Although South Africa's Agoa benefits are not immediately under threat, some analysts are concerned about the long-term effect of Trump's inward-looking attitude on world trade.
"South Africa must also assess what new geopolitical risks may arise in the event of a more confrontational Trump foreign policy towards countries like China or Russia, with which South Africa has important economic commitments," said North West University School of Business and Governance professor Raymond Parsons.
Other analysts have said it is too early to predict the effects of a Trump presidency outside the US.
The rand weakened yesterday as expected.
"The markets will react to almost any changes in political leadership," said Ismail Lagardien, executive dean of the faculty of business at the Nelson Mandela Metropolitan University.
"We have to wait for the dust to settle and for clarity on Donald Trump's actual policies.
"Remember, until last night it was all about electioneering, which is accompanied by a lot of noise and rhetoric."

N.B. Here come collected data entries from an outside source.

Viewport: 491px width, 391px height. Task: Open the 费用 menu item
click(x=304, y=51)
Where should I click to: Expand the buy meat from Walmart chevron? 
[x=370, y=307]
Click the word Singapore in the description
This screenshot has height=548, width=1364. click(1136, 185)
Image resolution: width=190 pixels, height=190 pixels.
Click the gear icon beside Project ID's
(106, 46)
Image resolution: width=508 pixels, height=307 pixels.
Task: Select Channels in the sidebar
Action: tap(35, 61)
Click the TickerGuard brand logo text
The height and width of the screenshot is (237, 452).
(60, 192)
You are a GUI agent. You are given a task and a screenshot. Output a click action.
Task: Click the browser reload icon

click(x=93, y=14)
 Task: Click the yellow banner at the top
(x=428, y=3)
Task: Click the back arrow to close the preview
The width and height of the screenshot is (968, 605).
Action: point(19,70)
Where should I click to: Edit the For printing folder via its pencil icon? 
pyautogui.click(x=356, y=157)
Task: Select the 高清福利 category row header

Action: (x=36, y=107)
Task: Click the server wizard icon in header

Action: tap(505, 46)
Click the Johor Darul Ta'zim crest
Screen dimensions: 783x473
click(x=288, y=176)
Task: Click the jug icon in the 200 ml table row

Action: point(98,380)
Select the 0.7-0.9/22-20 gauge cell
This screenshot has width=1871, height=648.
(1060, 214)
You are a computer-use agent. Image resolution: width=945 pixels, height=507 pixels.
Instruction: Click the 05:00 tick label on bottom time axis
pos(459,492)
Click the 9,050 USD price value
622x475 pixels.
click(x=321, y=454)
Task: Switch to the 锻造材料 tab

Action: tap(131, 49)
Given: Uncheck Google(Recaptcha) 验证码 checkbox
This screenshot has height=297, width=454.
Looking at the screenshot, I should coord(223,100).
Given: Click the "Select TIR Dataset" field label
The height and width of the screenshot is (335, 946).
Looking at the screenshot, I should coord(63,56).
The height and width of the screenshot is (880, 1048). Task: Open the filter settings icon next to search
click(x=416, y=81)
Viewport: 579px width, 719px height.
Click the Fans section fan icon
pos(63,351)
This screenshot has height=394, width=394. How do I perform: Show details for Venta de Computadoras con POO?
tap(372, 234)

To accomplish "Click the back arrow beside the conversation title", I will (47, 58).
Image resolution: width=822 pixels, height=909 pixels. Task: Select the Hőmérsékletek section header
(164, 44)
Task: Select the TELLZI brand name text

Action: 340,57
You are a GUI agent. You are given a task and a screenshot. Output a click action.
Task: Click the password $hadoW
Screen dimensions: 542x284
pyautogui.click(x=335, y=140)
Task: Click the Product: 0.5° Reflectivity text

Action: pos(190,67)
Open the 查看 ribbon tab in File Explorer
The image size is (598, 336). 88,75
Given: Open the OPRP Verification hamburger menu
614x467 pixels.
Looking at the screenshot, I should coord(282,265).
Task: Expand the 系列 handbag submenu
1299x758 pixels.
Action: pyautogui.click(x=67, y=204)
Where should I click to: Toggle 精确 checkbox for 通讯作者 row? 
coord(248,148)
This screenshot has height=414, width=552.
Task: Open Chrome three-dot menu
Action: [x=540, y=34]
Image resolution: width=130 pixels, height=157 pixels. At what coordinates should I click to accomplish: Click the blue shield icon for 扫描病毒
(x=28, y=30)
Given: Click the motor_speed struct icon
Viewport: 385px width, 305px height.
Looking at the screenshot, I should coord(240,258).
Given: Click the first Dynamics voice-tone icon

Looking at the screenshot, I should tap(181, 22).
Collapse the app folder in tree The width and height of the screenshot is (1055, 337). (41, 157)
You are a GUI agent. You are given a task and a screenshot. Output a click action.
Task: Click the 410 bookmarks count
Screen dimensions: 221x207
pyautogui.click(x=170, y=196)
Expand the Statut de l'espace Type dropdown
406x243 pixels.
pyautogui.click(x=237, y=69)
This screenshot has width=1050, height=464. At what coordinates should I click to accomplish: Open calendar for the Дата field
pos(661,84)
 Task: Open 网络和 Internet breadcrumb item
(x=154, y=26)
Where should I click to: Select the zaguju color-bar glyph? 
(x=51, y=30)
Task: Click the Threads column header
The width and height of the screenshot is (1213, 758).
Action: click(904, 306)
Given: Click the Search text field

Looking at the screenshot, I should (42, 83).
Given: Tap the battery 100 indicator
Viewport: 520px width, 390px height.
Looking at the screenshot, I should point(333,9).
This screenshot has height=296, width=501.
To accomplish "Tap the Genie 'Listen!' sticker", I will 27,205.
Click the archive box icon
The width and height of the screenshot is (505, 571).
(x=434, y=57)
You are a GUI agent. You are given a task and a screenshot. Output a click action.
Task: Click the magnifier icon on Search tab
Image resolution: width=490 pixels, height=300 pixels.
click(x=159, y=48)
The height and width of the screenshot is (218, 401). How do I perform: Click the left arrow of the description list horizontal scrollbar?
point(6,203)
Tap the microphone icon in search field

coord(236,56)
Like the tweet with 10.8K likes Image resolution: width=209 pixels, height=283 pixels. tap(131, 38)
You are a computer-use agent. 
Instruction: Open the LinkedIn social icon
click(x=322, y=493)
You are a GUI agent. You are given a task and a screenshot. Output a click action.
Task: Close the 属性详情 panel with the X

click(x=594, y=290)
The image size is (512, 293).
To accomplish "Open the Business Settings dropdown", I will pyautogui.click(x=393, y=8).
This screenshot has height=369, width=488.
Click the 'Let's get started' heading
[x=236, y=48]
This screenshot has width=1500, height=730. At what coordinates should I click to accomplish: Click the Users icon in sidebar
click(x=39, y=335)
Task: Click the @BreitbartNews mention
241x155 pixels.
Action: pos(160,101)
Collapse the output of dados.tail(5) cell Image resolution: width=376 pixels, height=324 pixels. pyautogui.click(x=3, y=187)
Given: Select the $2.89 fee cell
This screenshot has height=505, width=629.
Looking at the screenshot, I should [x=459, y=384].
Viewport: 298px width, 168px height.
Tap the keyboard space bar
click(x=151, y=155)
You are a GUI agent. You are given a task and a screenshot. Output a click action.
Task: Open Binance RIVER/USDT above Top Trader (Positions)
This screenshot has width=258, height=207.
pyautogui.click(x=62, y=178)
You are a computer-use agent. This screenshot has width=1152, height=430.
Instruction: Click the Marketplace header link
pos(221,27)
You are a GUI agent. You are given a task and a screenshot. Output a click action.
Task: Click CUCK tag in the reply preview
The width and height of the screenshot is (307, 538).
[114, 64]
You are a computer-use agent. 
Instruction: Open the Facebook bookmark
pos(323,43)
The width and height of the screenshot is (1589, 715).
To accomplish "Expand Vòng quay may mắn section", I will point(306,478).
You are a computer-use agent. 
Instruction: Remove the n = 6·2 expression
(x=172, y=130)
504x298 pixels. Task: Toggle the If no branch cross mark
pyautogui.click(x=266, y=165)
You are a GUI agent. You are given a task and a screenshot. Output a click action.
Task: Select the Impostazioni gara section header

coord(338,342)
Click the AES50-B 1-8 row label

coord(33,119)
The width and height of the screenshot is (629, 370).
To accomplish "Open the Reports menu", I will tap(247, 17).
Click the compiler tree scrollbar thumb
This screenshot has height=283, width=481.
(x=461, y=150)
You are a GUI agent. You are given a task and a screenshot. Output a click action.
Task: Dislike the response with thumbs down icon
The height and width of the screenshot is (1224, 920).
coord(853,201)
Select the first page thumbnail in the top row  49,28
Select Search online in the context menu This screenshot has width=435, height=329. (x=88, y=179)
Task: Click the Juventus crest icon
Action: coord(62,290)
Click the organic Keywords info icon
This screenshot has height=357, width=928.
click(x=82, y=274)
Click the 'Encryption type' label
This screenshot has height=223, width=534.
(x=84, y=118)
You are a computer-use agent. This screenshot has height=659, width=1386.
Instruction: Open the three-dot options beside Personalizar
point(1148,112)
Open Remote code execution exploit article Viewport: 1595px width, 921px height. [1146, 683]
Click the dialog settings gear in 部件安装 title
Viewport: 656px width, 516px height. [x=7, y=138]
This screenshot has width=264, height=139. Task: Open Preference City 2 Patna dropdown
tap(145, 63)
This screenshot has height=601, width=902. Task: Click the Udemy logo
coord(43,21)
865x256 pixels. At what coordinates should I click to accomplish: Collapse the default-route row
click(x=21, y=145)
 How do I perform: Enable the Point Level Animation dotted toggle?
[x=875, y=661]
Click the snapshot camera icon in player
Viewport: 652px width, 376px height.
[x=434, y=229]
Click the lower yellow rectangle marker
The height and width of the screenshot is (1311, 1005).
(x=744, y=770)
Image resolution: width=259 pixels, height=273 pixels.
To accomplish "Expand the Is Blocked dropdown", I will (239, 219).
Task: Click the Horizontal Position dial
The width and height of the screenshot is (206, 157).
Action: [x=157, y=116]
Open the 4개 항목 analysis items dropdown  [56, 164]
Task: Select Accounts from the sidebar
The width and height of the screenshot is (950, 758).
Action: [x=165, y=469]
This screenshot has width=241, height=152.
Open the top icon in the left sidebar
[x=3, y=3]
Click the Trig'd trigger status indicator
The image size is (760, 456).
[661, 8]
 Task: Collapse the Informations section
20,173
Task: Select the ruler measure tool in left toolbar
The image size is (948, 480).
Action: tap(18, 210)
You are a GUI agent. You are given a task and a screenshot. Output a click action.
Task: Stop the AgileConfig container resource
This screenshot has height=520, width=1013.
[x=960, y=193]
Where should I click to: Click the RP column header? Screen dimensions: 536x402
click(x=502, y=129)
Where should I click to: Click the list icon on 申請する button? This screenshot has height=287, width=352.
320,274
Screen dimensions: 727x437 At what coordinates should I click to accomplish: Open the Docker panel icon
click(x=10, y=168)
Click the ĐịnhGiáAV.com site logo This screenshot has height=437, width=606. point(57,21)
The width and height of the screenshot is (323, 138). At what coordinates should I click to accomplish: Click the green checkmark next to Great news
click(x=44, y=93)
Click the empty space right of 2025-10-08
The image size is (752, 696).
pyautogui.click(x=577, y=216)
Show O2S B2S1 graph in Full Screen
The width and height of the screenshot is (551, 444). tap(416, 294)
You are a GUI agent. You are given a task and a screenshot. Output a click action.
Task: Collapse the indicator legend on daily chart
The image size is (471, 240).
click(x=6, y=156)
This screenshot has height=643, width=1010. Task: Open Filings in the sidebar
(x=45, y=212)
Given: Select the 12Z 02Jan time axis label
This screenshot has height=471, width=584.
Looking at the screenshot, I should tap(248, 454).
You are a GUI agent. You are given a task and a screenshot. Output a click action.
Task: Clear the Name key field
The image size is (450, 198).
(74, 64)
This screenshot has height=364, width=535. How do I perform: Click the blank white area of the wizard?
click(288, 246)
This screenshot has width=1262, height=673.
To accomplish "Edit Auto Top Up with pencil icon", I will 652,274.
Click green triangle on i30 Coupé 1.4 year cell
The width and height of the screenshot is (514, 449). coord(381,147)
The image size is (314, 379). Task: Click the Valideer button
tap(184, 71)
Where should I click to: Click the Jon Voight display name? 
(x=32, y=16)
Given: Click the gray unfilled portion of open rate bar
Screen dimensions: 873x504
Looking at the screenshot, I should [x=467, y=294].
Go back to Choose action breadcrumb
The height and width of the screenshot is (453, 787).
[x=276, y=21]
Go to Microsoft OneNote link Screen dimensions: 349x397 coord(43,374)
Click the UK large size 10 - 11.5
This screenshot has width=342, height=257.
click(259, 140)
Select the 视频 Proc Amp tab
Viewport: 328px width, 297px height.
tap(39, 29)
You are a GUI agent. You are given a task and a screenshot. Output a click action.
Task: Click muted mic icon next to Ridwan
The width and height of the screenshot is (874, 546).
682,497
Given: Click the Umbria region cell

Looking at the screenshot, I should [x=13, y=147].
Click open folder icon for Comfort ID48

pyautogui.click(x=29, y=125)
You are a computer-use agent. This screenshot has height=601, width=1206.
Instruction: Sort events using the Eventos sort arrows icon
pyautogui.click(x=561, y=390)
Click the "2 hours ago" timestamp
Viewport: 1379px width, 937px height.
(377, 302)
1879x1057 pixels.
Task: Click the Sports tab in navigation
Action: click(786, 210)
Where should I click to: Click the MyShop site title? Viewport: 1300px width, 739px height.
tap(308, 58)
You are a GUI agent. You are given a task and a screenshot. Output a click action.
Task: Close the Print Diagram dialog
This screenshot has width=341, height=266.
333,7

Wits economics professor Tinashe Chuchu said: "If we are to take him at his word during campaigning, Trump proposed much higher tariffs on goods from outside the country - up to 15% increases in tax, which could affect South African businesses exporting into America [not under Agoa], which are already paying 20%."
In that event, South Africa might have to look at doing more business with China, he said.
Trump had promised to boost jobs in US manufacturing, including the car industry, which was gutted by the 2008 financial markets crash. He is expected to push for tougher immigration laws, as promised in the now infamous speech in which he threatened to erect a wall along the US-Mexico border.
Chuchu said it might become harder for South Africans to get work visas or emigrate to the US.
Countries such as Malawi, which rely heavily on US aid, could face major setbacks, University of Johannesburg humanities professor Peter Vale writes in The Conversation.
"As a businessman, Trump will want something in return and it's unlikely he will get his sort of returns on investments in most African countries. His response might be that of a reality-show host - eject errant contestants."
The US President's Emergency Plan for Aids Relief has been central to South Africa's efforts to stem the spread of HIV/Aids and treat those who have contracted the HI virus. The fund committed to giving $500-million for South Africa's Aids response in 2012. It will provide $250-million next year.
New York HIV/Aids activist Mitchell Warren said Trump's relative silence on global HIV/Aids research and treatment has left the health community with "understandable anxiety".
"[The emergency plan] has strong bipartisan support in the US and we have to hope that President Trump does not derail these precious resources."